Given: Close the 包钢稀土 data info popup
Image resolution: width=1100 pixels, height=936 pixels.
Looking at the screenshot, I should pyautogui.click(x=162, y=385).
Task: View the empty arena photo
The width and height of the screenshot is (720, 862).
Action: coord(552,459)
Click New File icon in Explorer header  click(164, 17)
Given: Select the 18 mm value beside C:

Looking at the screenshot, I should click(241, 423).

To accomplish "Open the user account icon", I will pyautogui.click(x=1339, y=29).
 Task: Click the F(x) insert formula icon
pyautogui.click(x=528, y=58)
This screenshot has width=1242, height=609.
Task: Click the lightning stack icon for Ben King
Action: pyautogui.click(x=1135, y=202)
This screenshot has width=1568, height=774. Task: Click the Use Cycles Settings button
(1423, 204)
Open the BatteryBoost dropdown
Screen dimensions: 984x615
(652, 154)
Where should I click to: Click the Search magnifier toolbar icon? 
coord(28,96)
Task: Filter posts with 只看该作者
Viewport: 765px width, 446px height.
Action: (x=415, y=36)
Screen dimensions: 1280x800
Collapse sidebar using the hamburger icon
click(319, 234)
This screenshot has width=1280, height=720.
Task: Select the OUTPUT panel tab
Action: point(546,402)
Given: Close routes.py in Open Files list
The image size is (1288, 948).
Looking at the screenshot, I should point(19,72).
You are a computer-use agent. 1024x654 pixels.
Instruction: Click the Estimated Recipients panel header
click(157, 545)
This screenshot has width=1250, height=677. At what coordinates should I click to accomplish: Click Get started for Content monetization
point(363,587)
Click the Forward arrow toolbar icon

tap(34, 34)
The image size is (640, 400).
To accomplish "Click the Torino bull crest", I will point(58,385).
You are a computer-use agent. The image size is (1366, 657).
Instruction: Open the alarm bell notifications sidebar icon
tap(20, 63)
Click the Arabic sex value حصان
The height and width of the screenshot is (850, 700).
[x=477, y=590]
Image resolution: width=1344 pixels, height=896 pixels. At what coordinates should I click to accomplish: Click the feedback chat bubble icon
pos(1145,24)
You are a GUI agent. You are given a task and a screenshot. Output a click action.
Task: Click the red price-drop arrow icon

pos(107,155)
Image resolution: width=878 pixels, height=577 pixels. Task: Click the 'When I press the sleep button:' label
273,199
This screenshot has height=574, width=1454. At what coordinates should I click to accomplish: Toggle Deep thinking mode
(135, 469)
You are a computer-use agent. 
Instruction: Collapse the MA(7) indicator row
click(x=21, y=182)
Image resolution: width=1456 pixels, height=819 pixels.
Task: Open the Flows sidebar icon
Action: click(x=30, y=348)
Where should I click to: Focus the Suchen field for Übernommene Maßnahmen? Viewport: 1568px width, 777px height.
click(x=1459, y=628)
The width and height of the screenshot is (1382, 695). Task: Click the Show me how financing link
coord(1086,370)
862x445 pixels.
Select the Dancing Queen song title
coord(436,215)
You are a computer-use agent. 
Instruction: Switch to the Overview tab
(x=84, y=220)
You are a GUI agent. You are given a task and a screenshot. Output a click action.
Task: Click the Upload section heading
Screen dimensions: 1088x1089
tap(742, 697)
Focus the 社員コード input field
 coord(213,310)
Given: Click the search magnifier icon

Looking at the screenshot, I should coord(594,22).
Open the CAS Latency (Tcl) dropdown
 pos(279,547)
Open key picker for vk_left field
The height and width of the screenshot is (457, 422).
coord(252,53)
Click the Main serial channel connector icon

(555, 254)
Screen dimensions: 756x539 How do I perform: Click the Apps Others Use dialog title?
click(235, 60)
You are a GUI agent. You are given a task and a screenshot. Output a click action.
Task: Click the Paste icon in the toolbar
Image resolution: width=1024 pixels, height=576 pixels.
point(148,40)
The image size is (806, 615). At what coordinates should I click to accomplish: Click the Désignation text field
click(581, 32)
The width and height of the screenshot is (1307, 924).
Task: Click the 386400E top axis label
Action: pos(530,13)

Instructions for the task
Turn the records above into a numbered list, leaving out any blank lines.

Answer to the exercise
1. Given: Close the 包钢稀土 data info popup
2. Image resolution: width=1100 pixels, height=936 pixels.
3. Looking at the screenshot, I should pyautogui.click(x=162, y=385).
4. Task: View the empty arena photo
5. The width and height of the screenshot is (720, 862).
6. Action: coord(552,459)
7. Click New File icon in Explorer header  click(164, 17)
8. Given: Select the 18 mm value beside C:
9. Looking at the screenshot, I should click(241, 423).
10. To accomplish "Open the user account icon", I will pyautogui.click(x=1339, y=29).
11.  Task: Click the F(x) insert formula icon
12. pyautogui.click(x=528, y=58)
13. This screenshot has width=1242, height=609.
14. Task: Click the lightning stack icon for Ben King
15. Action: pyautogui.click(x=1135, y=202)
16. This screenshot has width=1568, height=774. Task: Click the Use Cycles Settings button
17. (1423, 204)
18. Open the BatteryBoost dropdown
19. Screen dimensions: 984x615
20. (652, 154)
21. Where should I click to: Click the Search magnifier toolbar icon? 
22. coord(28,96)
23. Task: Filter posts with 只看该作者
24. Viewport: 765px width, 446px height.
25. Action: (x=415, y=36)
26. Screen dimensions: 1280x800
27. Collapse sidebar using the hamburger icon
28. click(319, 234)
29. This screenshot has width=1280, height=720.
30. Task: Select the OUTPUT panel tab
31. Action: point(546,402)
32. Given: Close routes.py in Open Files list
33. The image size is (1288, 948).
34. Looking at the screenshot, I should point(19,72).
35. You are a computer-use agent. 1024x654 pixels.
36. Instruction: Click the Estimated Recipients panel header
37. click(157, 545)
38. This screenshot has width=1250, height=677. At what coordinates should I click to accomplish: Click Get started for Content monetization
39. point(363,587)
40. Click the Forward arrow toolbar icon
41. tap(34, 34)
42. The image size is (640, 400).
43. To accomplish "Click the Torino bull crest", I will point(58,385).
44. You are a computer-use agent. The image size is (1366, 657).
45. Instruction: Open the alarm bell notifications sidebar icon
46. tap(20, 63)
47. Click the Arabic sex value حصان
48. The height and width of the screenshot is (850, 700).
49. [x=477, y=590]
50. Image resolution: width=1344 pixels, height=896 pixels. At what coordinates should I click to accomplish: Click the feedback chat bubble icon
51. pos(1145,24)
52. You are a GUI agent. You are given a task and a screenshot. Output a click action.
53. Task: Click the red price-drop arrow icon
54. pos(107,155)
55. Image resolution: width=878 pixels, height=577 pixels. Task: Click the 'When I press the sleep button:' label
56. 273,199
57. This screenshot has height=574, width=1454. At what coordinates should I click to accomplish: Toggle Deep thinking mode
58. (135, 469)
59. You are a computer-use agent. 
60. Instruction: Collapse the MA(7) indicator row
61. click(x=21, y=182)
62. Image resolution: width=1456 pixels, height=819 pixels.
63. Task: Open the Flows sidebar icon
64. Action: click(x=30, y=348)
65. Where should I click to: Focus the Suchen field for Übernommene Maßnahmen? Viewport: 1568px width, 777px height.
66. click(x=1459, y=628)
67. The width and height of the screenshot is (1382, 695). Task: Click the Show me how financing link
68. coord(1086,370)
69. 862x445 pixels.
70. Select the Dancing Queen song title
71. coord(436,215)
72. You are a computer-use agent. 
73. Instruction: Switch to the Overview tab
74. (x=84, y=220)
75. You are a GUI agent. You are given a task and a screenshot. Output a click action.
76. Task: Click the Upload section heading
77. Screen dimensions: 1088x1089
78. tap(742, 697)
79. Focus the 社員コード input field
80.  coord(213,310)
81. Given: Click the search magnifier icon
82. Looking at the screenshot, I should coord(594,22).
83. Open the CAS Latency (Tcl) dropdown
84.  pos(279,547)
85. Open key picker for vk_left field
86. The height and width of the screenshot is (457, 422).
87. coord(252,53)
88. Click the Main serial channel connector icon
89. (555, 254)
90. Screen dimensions: 756x539 How do I perform: Click the Apps Others Use dialog title?
91. click(235, 60)
92. You are a GUI agent. You are given a task and a screenshot. Output a click action.
93. Task: Click the Paste icon in the toolbar
94. Image resolution: width=1024 pixels, height=576 pixels.
95. point(148,40)
96. The image size is (806, 615). At what coordinates should I click to accomplish: Click the Désignation text field
97. click(581, 32)
98. The width and height of the screenshot is (1307, 924).
99. Task: Click the 386400E top axis label
100. Action: pos(530,13)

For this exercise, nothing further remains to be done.